» **TEXT SEGMENT**
Advertisement

Radical Loses Citizenship

Share
From Reuters

Britain has revoked the citizenship of a radical Muslim cleric who applauded the Sept. 11 attacks and was banned from preaching at a London mosque, Home Secretary David Blunkett said Saturday.

Blunkett said he had informed Abu Hamza al Masri that his citizenship was being stripped. He is the first person targeted under new measures aimed at deporting immigrants whose words or actions are deemed to “seriously prejudice” British interests.

“I have sent him a letter withdrawing his citizenship,” Blunkett told BBC radio. Masri now faces deportation.

Advertisement

Egyptian-born Masri as been vilified for applauding the Sept. 11 attacks on New York and the Pentagon and the deaths of Americans and an Israeli in the crash of the space shuttle Columbia. Masri, who lost an eye and both forearms while fighting Soviet forces in Afghanistan, has called Osama bin Laden a hero. He denies having any links to Bin Laden’s Al Qaeda network.

Yemen renewed a request to Britain on Saturday to hand over Masri, whom it accuses of links to Muslim militants and involvement in a 1998 kidnapping there of Western tourists, four of whom were killed in a rescue attempt.

Masri was banned from preaching at the North London Central Mosque after police raided it in January in an investigation into a discovery of the poison ricin. The mosque has since been closed but Masri has continued to preach in the street outside.

Masri’s lawyer, Muddassar Arani, said the cleric had not received the Blunkett letter and would resist on the grounds that removal of nationality breached EU protocols on human rights.

Blunkett’s action follows the introduction of new powers on April 1 allowing the government to strip immigrants holding dual nationality of British citizenship if they “seriously prejudice” the country’s vital interests through word or deed.

But Arani said the action would leave Masri stateless because he had surrendered his Egyptian nationality “years ago.”

Advertisement

Blunkett would not speculate on how many others the government might target under the new laws but said no one would be sent back to a country if they might face the death penalty.

The new measures are part of a wider plan aimed at chopping by 50% the number of asylum seekers arriving in Britain -- more than 100,000 came last year -- and stopping what the government says is an abuse of its generous benefits system.

» **INFORMATION SUPPLIED**
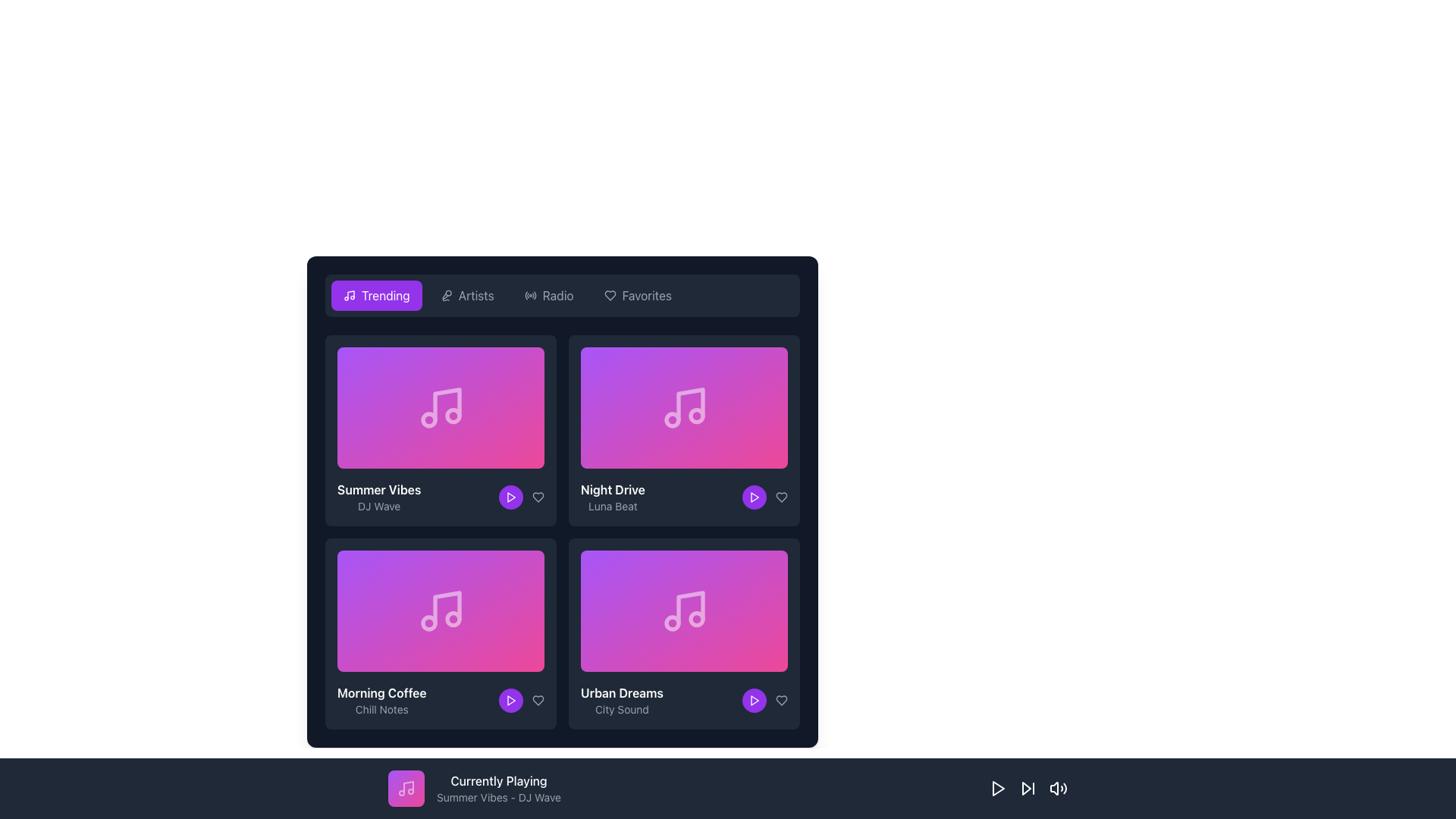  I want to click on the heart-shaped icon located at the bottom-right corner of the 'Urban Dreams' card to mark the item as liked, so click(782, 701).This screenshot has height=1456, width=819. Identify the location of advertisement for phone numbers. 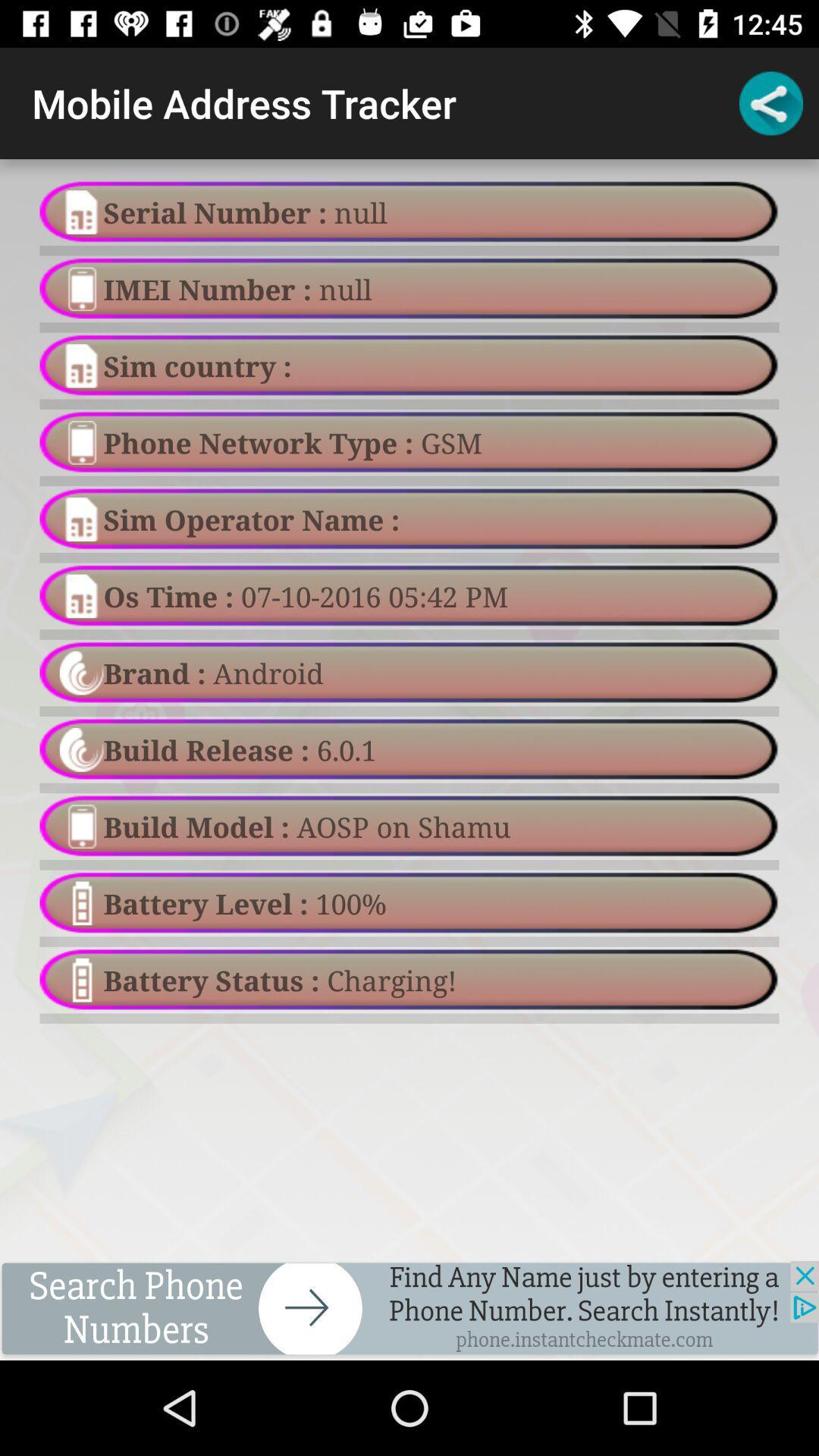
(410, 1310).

» **WHAT TO WORK ON**
1 > From the citizenship article above, quote the passage between "Masri’s lawyer, Muddassar" and "the death penalty.", inclusive.
2 > Answer these questions from the citizenship article:
(a) What is the name of Masri's lawyer?
(b) On what date were the new powers to strip citizenship introduced?
(c) How many asylum seekers came to Britain last year?

» **RESPONSES IN ORDER**
1 >
Masri’s lawyer, Muddassar Arani, said the cleric had not received the Blunkett letter and would resist on the grounds that removal of nationality breached EU protocols on human rights.

Blunkett’s action follows the introduction of new powers on April 1 allowing the government to strip immigrants holding dual nationality of British citizenship if they “seriously prejudice” the country’s vital interests through word or deed.

But Arani said the action would leave Masri stateless because he had surrendered his Egyptian nationality “years ago.”

Advertisement

Blunkett would not speculate on how many others the government might target under the new laws but said no one would be sent back to a country if they might face the death penalty.

2 >
(a) Muddassar Arani
(b) April 1
(c) More than 100,000